== Segment start ==
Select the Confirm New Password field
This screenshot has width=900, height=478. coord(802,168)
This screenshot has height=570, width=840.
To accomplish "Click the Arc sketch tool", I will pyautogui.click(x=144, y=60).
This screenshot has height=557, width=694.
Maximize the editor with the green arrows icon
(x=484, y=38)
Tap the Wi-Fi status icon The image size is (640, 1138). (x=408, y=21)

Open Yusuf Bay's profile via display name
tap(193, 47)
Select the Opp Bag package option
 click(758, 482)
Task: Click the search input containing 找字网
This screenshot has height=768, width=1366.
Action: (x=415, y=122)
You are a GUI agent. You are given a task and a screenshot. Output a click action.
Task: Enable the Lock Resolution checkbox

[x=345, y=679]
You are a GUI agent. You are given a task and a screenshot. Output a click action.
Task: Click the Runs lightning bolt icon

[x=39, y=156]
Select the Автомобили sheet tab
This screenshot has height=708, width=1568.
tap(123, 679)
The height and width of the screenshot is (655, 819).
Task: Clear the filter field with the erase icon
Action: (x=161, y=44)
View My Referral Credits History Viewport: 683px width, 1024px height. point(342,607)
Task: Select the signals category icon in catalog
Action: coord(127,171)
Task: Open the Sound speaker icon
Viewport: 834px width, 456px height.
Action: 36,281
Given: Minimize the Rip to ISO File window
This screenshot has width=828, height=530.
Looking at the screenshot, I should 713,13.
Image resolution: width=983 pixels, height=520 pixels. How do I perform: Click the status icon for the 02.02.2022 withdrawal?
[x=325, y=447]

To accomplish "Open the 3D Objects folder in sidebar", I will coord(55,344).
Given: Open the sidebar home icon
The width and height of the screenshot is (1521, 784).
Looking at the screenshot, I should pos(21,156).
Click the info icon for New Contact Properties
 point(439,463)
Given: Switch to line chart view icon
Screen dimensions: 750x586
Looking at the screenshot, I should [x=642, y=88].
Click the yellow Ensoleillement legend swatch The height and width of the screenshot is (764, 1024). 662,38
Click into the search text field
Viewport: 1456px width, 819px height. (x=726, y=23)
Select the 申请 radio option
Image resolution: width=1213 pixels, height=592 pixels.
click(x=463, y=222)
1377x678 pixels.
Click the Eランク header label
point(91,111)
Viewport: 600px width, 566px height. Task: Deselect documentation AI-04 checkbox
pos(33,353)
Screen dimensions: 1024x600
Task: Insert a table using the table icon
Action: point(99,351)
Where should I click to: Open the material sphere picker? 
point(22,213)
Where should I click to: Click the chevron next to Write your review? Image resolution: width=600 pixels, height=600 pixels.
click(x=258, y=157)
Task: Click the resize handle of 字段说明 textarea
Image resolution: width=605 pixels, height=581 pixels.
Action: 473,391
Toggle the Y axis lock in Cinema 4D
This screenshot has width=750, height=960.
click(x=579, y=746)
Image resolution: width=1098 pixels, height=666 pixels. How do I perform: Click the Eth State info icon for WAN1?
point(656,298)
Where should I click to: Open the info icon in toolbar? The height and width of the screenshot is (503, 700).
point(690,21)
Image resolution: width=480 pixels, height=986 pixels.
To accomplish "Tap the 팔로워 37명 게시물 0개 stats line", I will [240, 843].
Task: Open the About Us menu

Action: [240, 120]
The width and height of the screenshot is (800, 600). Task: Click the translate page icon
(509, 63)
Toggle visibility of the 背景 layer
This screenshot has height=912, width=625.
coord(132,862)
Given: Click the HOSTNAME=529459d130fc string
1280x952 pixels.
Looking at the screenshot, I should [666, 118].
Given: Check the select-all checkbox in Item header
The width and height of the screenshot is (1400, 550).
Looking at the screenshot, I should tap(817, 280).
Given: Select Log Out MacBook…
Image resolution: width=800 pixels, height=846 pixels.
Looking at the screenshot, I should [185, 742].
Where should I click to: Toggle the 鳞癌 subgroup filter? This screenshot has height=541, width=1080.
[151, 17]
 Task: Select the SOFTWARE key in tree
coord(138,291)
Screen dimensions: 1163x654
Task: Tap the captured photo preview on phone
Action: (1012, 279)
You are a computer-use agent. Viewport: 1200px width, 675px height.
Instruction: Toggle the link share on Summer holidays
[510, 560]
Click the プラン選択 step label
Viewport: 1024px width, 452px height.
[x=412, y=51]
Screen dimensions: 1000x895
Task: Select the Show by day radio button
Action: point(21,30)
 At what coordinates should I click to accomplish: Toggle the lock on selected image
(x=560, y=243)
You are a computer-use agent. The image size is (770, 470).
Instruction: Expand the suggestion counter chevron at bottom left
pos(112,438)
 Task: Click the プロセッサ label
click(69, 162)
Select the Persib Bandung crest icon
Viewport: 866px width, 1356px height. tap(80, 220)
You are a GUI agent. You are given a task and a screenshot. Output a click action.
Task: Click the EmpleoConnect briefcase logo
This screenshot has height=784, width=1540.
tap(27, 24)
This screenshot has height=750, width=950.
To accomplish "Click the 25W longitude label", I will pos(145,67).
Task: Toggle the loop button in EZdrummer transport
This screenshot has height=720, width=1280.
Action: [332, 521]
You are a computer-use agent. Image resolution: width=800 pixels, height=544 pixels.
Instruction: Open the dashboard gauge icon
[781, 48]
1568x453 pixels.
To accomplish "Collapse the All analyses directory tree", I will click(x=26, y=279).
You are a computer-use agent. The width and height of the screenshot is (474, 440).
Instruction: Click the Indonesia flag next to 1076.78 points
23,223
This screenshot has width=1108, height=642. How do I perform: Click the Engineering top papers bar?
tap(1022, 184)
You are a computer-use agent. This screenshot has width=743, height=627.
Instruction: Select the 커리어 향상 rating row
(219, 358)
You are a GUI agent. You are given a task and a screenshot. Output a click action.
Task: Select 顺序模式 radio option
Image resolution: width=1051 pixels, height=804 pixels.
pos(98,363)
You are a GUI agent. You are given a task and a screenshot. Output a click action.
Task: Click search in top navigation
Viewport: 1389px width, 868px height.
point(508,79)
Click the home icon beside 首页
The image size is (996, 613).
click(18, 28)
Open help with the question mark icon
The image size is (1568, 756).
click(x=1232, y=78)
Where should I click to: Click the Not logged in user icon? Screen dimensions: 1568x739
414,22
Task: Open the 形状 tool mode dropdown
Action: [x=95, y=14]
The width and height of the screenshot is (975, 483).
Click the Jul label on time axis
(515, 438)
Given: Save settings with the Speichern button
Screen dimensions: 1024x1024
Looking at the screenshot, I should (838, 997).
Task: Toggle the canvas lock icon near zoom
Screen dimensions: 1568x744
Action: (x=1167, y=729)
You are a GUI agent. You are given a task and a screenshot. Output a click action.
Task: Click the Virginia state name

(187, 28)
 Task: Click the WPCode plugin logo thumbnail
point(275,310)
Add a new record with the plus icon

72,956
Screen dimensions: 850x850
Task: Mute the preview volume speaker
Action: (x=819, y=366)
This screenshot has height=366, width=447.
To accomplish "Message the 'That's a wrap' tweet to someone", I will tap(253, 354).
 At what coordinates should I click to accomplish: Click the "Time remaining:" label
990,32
== Segment end ==
Task objective:
From the line that contains "Given: Save settings" down to the last line of the material above, copy every line word for word, both ends included.

Written solution:
Given: Save settings with the Speichern button
Screen dimensions: 1024x1024
Looking at the screenshot, I should (838, 997).
Task: Toggle the canvas lock icon near zoom
Screen dimensions: 1568x744
Action: (x=1167, y=729)
You are a GUI agent. You are given a task and a screenshot. Output a click action.
Task: Click the Virginia state name

(187, 28)
 Task: Click the WPCode plugin logo thumbnail
point(275,310)
Add a new record with the plus icon

72,956
Screen dimensions: 850x850
Task: Mute the preview volume speaker
Action: (x=819, y=366)
This screenshot has height=366, width=447.
To accomplish "Message the 'That's a wrap' tweet to someone", I will tap(253, 354).
 At what coordinates should I click to accomplish: Click the "Time remaining:" label
990,32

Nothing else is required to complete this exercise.